Data Analyst, Ronin.

© 2025

Japan's rainy season

I often use Twitter as a source of ideas for analysis. Some tweets make me research some topics. Other anger me enough to have a look at the data to get a reality check.

So rainy season in Japan ended last week. Think rain mixed with seasonal depression for 5 weeks, from beginning of June to mid-to-end July. So I understand that people complain it was long.

But after an n-th tweet saying once again this year was the longest, too long, the longest in memory, I started to get tired.

I mean, I use the simple mnemonic above to remember the standard period for the rainy season, based on what I was told when arriving in Japan and my 6 years living here. And this year’s perfectly fit this extremely simple model. So, time to redirect this frustration to have a look at the data.

Looking at the data

Thankfully, it is extremely easy to fine the data. The Japan Meteorological Agency (JMA) publishes the data as a simple table starting from 1951.

The data is clean in itself. There is one missing data point: the end of the rainy season in 1993.

Looking into this issue led to an interesting sidetrack. The rainy season of 1993 was actually extremely long which led to poor rice recolts which in turn let to the so-called Rice Riots.
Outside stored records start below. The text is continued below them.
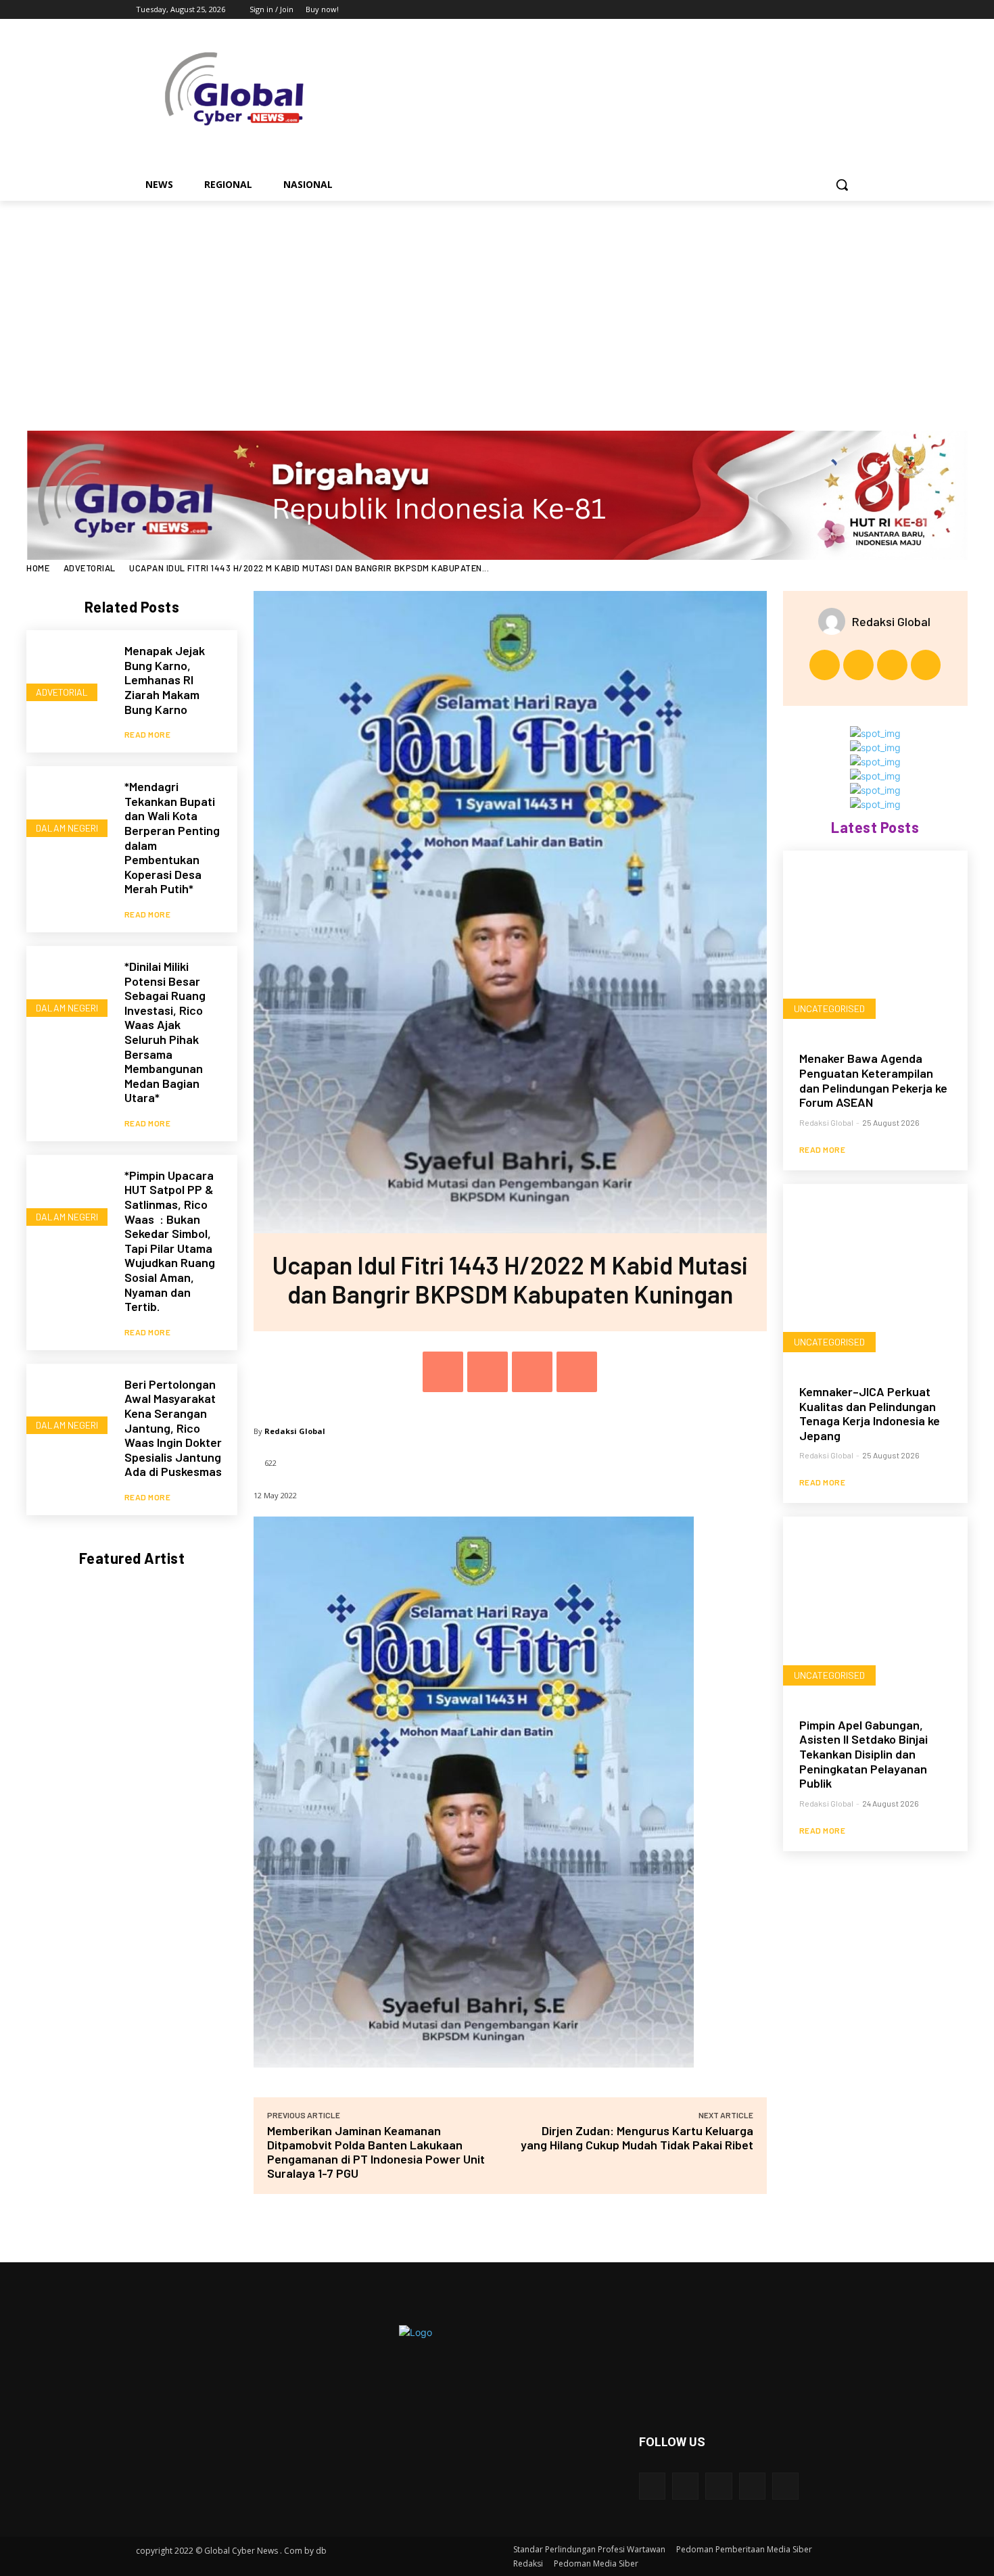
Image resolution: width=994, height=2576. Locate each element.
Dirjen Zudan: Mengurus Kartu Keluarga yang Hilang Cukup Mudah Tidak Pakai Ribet (637, 2137)
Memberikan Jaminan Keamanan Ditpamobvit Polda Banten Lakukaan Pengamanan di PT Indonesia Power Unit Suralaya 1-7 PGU (376, 2151)
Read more (147, 734)
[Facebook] (775, 10)
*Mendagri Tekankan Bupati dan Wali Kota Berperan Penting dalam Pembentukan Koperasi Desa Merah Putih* (172, 837)
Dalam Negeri (67, 828)
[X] (813, 10)
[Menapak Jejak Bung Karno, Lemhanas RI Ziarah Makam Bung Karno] (68, 672)
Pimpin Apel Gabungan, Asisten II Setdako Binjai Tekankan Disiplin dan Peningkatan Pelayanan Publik (863, 1753)
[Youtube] (850, 10)
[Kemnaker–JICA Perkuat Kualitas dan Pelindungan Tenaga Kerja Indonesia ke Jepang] (875, 1276)
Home (37, 568)
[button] (842, 184)
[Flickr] (718, 2486)
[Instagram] (794, 10)
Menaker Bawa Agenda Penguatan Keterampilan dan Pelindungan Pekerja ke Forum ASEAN (873, 1080)
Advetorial (90, 568)
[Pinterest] (532, 1372)
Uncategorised (829, 1008)
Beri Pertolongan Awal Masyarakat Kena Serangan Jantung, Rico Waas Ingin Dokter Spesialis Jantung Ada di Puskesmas (173, 1428)
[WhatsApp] (577, 1372)
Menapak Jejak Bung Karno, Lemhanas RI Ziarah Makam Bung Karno (164, 679)
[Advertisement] (497, 302)
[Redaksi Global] (835, 621)
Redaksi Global (294, 1431)
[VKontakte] (785, 2486)
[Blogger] (652, 2486)
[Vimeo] (831, 10)
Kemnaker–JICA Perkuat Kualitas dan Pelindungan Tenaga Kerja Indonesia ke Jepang (869, 1413)
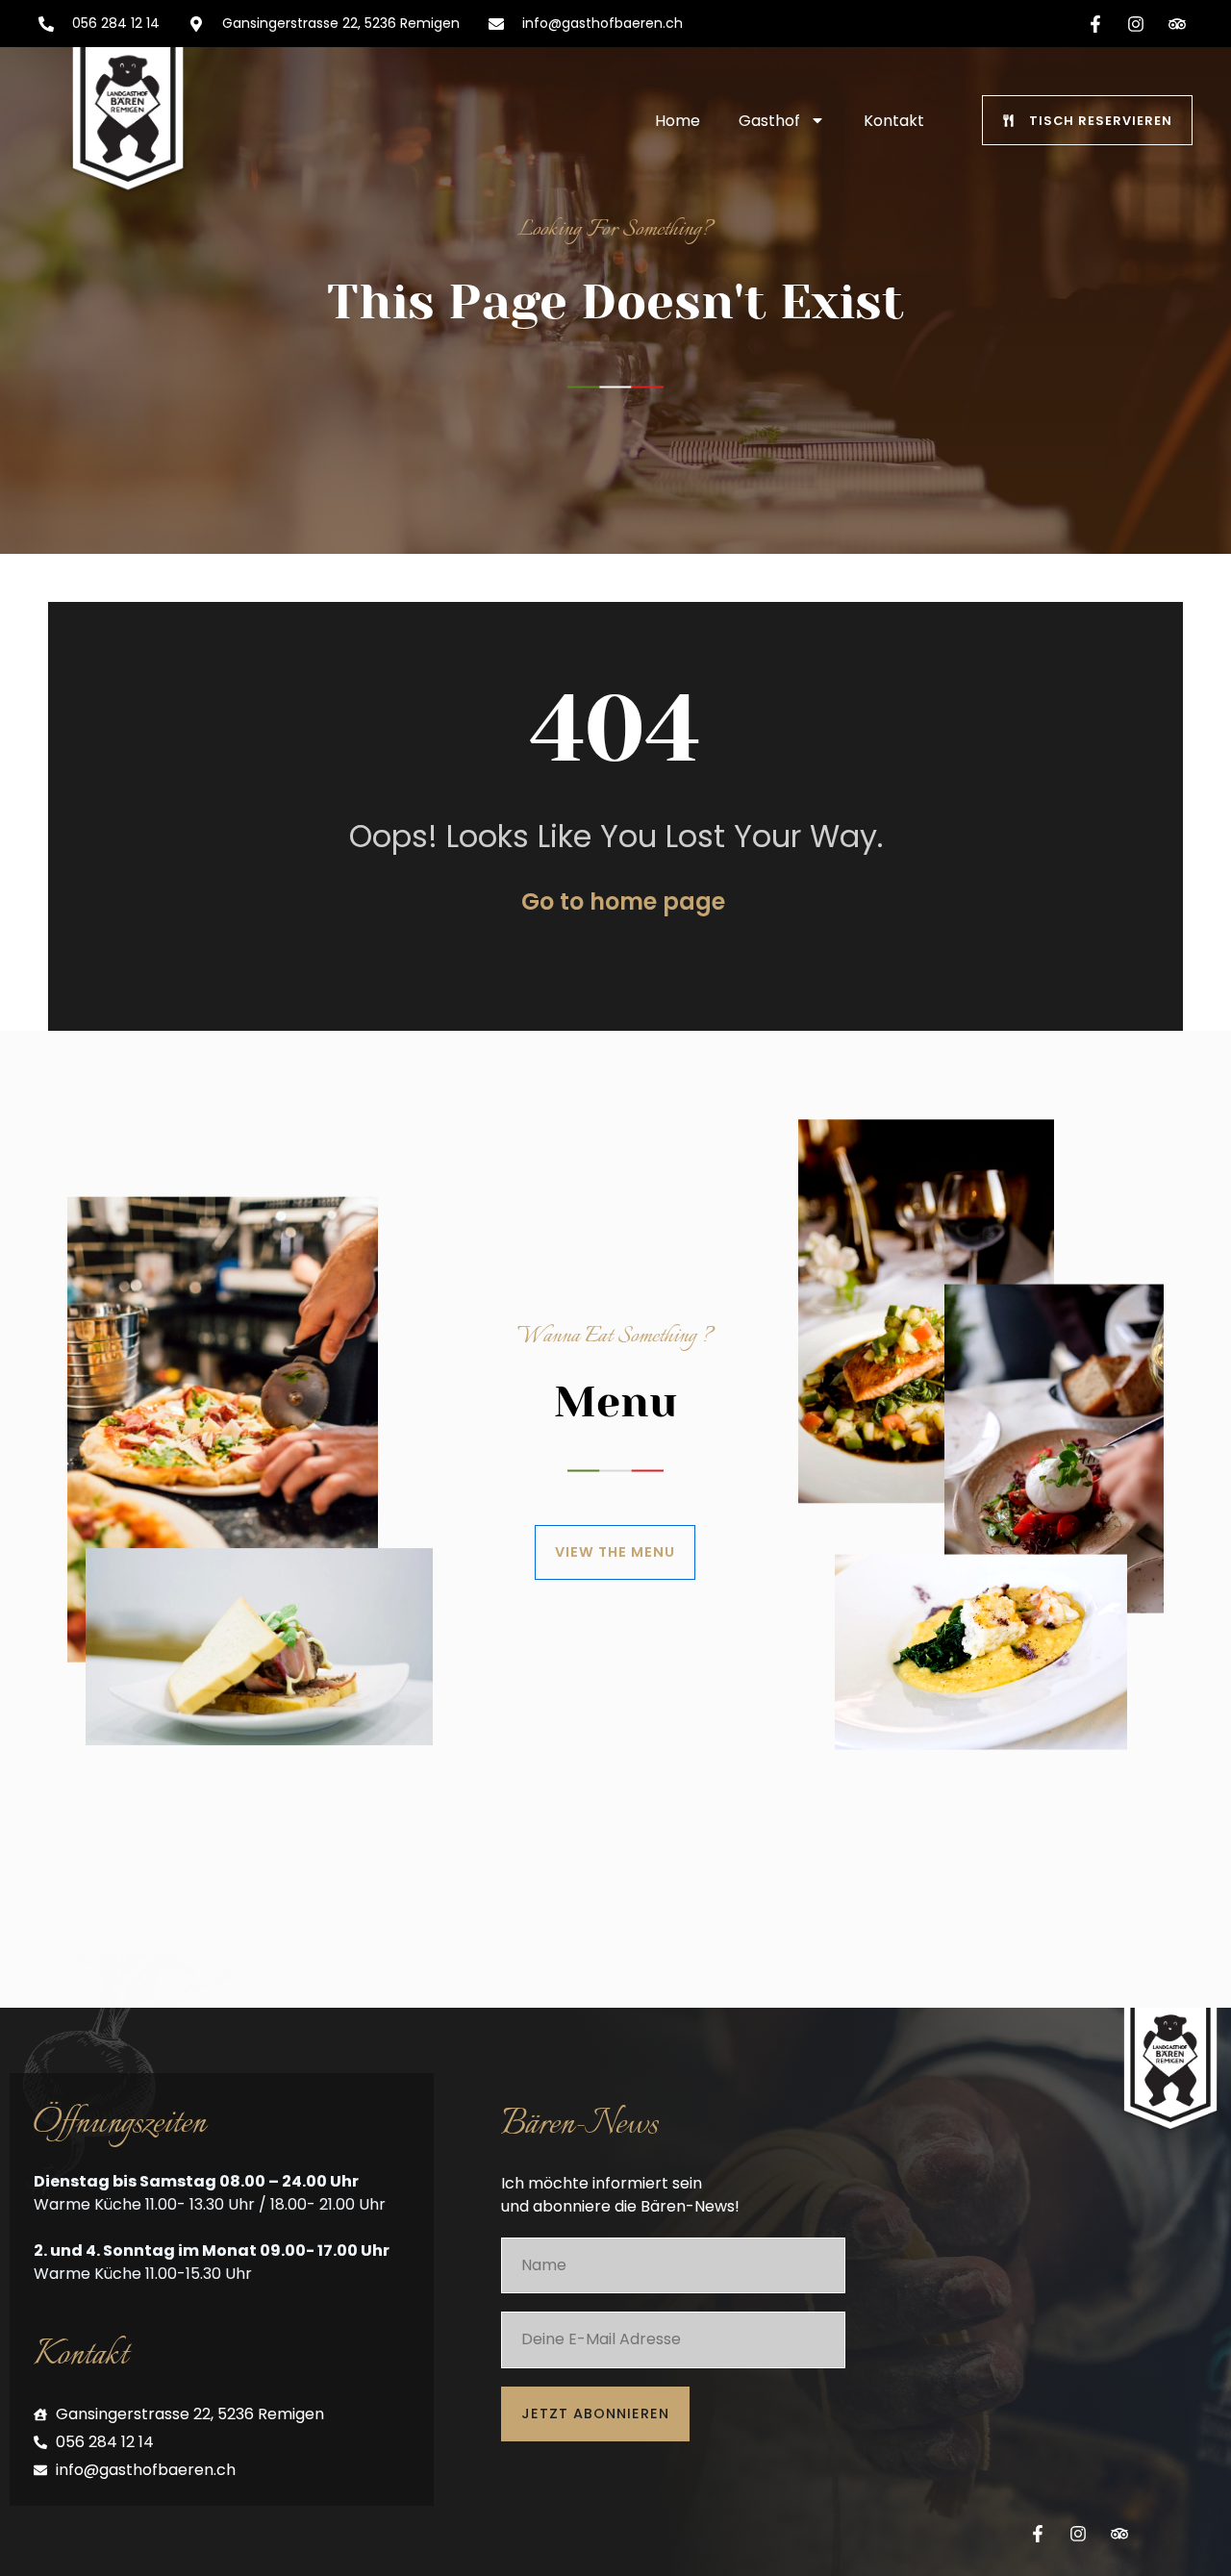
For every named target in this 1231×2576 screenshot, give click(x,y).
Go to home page (623, 901)
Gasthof (769, 121)
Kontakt (894, 121)
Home (677, 121)
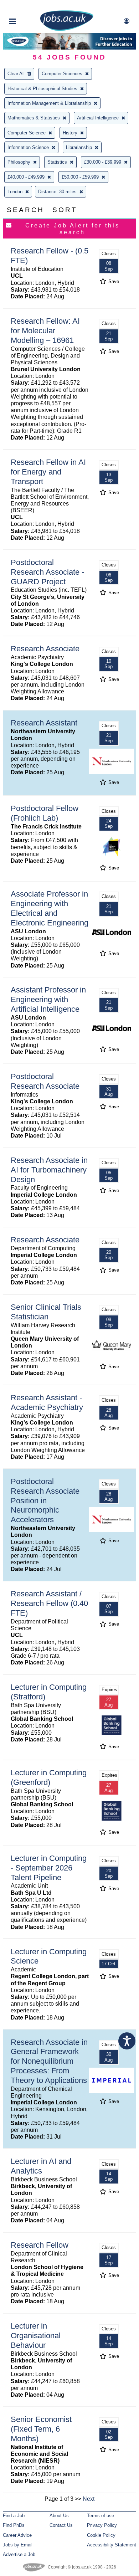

The JMA initially announced the end of the rainy season but retracted it once they realized it was actually still ongoing. No official date has been published after, leading to this one and only null value.

Given that simple format, loading and formating the data was trivial (using lubridate for date parsing).

First question for me: is my simplistic model correct?

tsuyu %>%
  mutate(
    deb = as_date(paste0("2020-", month(startDate), "-", day(startDate))),
    finS = as_date(paste0("2020-", month(endDate), "-", day(endDate)))
  ) %>%
  summary()

This gives me an average start date on June 8th and end date on July 18th. So it looks like my model, as simple as it is, is actually fairly accurate. More importantly, it is simple to remember and accurate.

So, what about the 2020’s rainy season?

With that simple confirmation out of the way, let’s check for 2020.

With 43 days, this season is in line with the last 68 years of data (mean = 40.6 days, median = 40 days, sd = 10.1 days).

That said, it is easier to understand with a graph:

Rainy season duration 2020

It’s also interesting to see the 1963 outlier. 40 days of rainy season is bad enough, I would not like to have to go through 70 days…